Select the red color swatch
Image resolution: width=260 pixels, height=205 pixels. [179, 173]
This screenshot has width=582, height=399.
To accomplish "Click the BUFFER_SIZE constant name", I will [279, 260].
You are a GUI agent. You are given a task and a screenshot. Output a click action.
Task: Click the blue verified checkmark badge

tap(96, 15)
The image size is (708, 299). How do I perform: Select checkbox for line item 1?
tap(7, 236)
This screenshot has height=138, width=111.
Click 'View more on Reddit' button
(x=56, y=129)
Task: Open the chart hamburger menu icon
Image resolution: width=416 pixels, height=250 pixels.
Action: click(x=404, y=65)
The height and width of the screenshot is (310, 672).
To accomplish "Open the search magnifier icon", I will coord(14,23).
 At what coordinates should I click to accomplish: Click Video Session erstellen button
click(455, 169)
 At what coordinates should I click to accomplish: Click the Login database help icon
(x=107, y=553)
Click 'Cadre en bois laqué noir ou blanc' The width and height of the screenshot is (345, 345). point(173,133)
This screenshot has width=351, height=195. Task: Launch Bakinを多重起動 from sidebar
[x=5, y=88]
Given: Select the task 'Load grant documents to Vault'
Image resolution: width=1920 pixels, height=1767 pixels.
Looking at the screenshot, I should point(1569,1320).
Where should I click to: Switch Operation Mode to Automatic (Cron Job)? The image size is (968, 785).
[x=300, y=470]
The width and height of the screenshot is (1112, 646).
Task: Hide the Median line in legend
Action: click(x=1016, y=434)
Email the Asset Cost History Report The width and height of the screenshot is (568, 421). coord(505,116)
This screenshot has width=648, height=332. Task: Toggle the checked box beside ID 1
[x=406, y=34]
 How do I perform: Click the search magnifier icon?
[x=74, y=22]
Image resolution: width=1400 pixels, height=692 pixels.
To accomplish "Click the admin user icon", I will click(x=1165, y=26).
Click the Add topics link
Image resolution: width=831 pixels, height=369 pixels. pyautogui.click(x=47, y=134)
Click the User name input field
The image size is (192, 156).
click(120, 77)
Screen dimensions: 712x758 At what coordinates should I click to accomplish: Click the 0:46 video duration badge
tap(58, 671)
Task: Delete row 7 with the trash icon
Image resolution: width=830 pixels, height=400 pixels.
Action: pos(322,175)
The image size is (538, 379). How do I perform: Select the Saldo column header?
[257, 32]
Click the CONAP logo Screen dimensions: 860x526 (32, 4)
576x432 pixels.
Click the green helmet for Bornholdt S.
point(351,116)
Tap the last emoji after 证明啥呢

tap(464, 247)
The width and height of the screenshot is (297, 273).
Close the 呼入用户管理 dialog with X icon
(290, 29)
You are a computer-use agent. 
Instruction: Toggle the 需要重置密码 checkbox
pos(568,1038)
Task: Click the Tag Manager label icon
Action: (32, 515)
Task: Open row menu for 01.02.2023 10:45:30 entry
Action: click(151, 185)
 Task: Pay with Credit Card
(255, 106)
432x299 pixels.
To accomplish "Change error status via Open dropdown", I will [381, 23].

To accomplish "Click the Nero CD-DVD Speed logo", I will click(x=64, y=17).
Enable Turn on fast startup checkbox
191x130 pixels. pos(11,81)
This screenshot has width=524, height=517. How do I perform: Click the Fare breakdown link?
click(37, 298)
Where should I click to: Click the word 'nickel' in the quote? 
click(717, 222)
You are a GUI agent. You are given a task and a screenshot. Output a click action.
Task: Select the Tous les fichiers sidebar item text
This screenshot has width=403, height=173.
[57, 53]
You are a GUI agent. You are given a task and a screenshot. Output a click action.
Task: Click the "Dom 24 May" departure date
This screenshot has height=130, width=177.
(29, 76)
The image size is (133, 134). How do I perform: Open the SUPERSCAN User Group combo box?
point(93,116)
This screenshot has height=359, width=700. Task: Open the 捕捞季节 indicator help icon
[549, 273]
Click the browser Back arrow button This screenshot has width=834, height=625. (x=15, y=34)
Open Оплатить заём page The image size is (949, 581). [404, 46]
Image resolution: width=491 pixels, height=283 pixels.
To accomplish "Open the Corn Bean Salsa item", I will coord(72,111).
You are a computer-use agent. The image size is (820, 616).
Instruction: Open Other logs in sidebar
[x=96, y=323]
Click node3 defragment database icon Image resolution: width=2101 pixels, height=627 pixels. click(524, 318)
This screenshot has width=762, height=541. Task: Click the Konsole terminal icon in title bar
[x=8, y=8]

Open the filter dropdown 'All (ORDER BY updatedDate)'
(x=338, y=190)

+ + + + + + +

• _Exercise description_
Retype all of the records above line for line, without changing anything.

• _Full solution_
Select the red color swatch
Image resolution: width=260 pixels, height=205 pixels. [179, 173]
This screenshot has width=582, height=399.
To accomplish "Click the BUFFER_SIZE constant name", I will [279, 260].
You are a GUI agent. You are given a task and a screenshot. Output a click action.
Task: Click the blue verified checkmark badge

tap(96, 15)
The image size is (708, 299). How do I perform: Select checkbox for line item 1?
tap(7, 236)
This screenshot has height=138, width=111.
Click 'View more on Reddit' button
(x=56, y=129)
Task: Open the chart hamburger menu icon
Image resolution: width=416 pixels, height=250 pixels.
Action: click(x=404, y=65)
The height and width of the screenshot is (310, 672).
To accomplish "Open the search magnifier icon", I will coord(14,23).
 At what coordinates should I click to accomplish: Click Video Session erstellen button
click(455, 169)
 At what coordinates should I click to accomplish: Click the Login database help icon
(x=107, y=553)
Click 'Cadre en bois laqué noir ou blanc' The width and height of the screenshot is (345, 345). point(173,133)
This screenshot has width=351, height=195. Task: Launch Bakinを多重起動 from sidebar
[x=5, y=88]
Given: Select the task 'Load grant documents to Vault'
Image resolution: width=1920 pixels, height=1767 pixels.
Looking at the screenshot, I should point(1569,1320).
Where should I click to: Switch Operation Mode to Automatic (Cron Job)? The image size is (968, 785).
[x=300, y=470]
The width and height of the screenshot is (1112, 646).
Task: Hide the Median line in legend
Action: click(x=1016, y=434)
Email the Asset Cost History Report The width and height of the screenshot is (568, 421). coord(505,116)
This screenshot has width=648, height=332. Task: Toggle the checked box beside ID 1
[x=406, y=34]
 How do I perform: Click the search magnifier icon?
[x=74, y=22]
Image resolution: width=1400 pixels, height=692 pixels.
To accomplish "Click the admin user icon", I will click(x=1165, y=26).
Click the Add topics link
Image resolution: width=831 pixels, height=369 pixels. pyautogui.click(x=47, y=134)
Click the User name input field
The image size is (192, 156).
click(120, 77)
Screen dimensions: 712x758 At what coordinates should I click to accomplish: Click the 0:46 video duration badge
tap(58, 671)
Task: Delete row 7 with the trash icon
Image resolution: width=830 pixels, height=400 pixels.
Action: pos(322,175)
The image size is (538, 379). How do I perform: Select the Saldo column header?
[257, 32]
Click the CONAP logo Screen dimensions: 860x526 (32, 4)
576x432 pixels.
Click the green helmet for Bornholdt S.
point(351,116)
Tap the last emoji after 证明啥呢

tap(464, 247)
The width and height of the screenshot is (297, 273).
Close the 呼入用户管理 dialog with X icon
(290, 29)
You are a computer-use agent. 
Instruction: Toggle the 需要重置密码 checkbox
pos(568,1038)
Task: Click the Tag Manager label icon
Action: (32, 515)
Task: Open row menu for 01.02.2023 10:45:30 entry
Action: click(151, 185)
 Task: Pay with Credit Card
(255, 106)
432x299 pixels.
To accomplish "Change error status via Open dropdown", I will [381, 23].

To accomplish "Click the Nero CD-DVD Speed logo", I will click(x=64, y=17).
Enable Turn on fast startup checkbox
191x130 pixels. pos(11,81)
This screenshot has width=524, height=517. How do I perform: Click the Fare breakdown link?
click(37, 298)
Where should I click to: Click the word 'nickel' in the quote? 
click(717, 222)
You are a GUI agent. You are given a task and a screenshot. Output a click action.
Task: Select the Tous les fichiers sidebar item text
This screenshot has width=403, height=173.
[57, 53]
You are a GUI agent. You are given a task and a screenshot. Output a click action.
Task: Click the "Dom 24 May" departure date
This screenshot has height=130, width=177.
(29, 76)
The image size is (133, 134). How do I perform: Open the SUPERSCAN User Group combo box?
point(93,116)
This screenshot has height=359, width=700. Task: Open the 捕捞季节 indicator help icon
[549, 273]
Click the browser Back arrow button This screenshot has width=834, height=625. (x=15, y=34)
Open Оплатить заём page The image size is (949, 581). [404, 46]
Image resolution: width=491 pixels, height=283 pixels.
To accomplish "Open the Corn Bean Salsa item", I will coord(72,111).
You are a computer-use agent. The image size is (820, 616).
Instruction: Open Other logs in sidebar
[x=96, y=323]
Click node3 defragment database icon Image resolution: width=2101 pixels, height=627 pixels. click(524, 318)
This screenshot has width=762, height=541. Task: Click the Konsole terminal icon in title bar
[x=8, y=8]

Open the filter dropdown 'All (ORDER BY updatedDate)'
(x=338, y=190)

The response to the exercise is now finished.